Problem set:
A - Name every person identified by name in the passage on rent cancellation.
B - According to the passage on rent cancellation, how many months of rent would the San Jose proposal waive?

Source extract:

[Start of section]

She said, “the solution is to completely alleviate the burden, to completely take off the need to pay anything at this moment.”
The idea of cancelling rents is gaining traction in some of the most rent-burdened parts of the country. In San Jose, councilmembers introduced a proposal to waive rent for three months. With monthly rent in San Jose averaging $3,941, tenants unable to pay rent for three months will likely owe nearly $16,000 in back payments, the councilors argue. Lawmakers in New York and Pennsylvania are now championing legislation to cancel rent payment responsibilities during the crisis; New York’s efforts are backed by prominent Democrats such as U.S. Representative Alexandria Ocasio Cortez and New York City Council Speaker Corey Johnson.
“If our solutions in this moment just include temporary rental assistance of the kind that we already had to get us back to normal, that’s insufficient,” said Cea Weaver, campaign coordinator at Housing Justice for All, a New York-based coalition that is pushing for rent suspensions.

[End of section]

Data below:
[Start of section]

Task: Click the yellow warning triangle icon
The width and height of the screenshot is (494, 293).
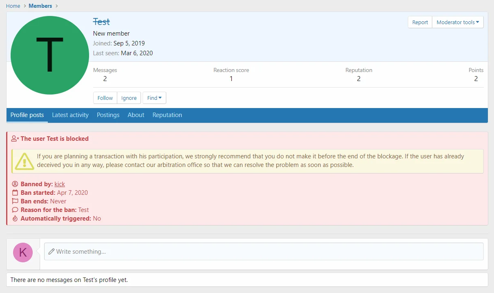Action: [25, 161]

[End of section]

Numbered responses:
A - Alexandria Ocasio Cortez, Corey Johnson, Cea Weaver

B - Three months.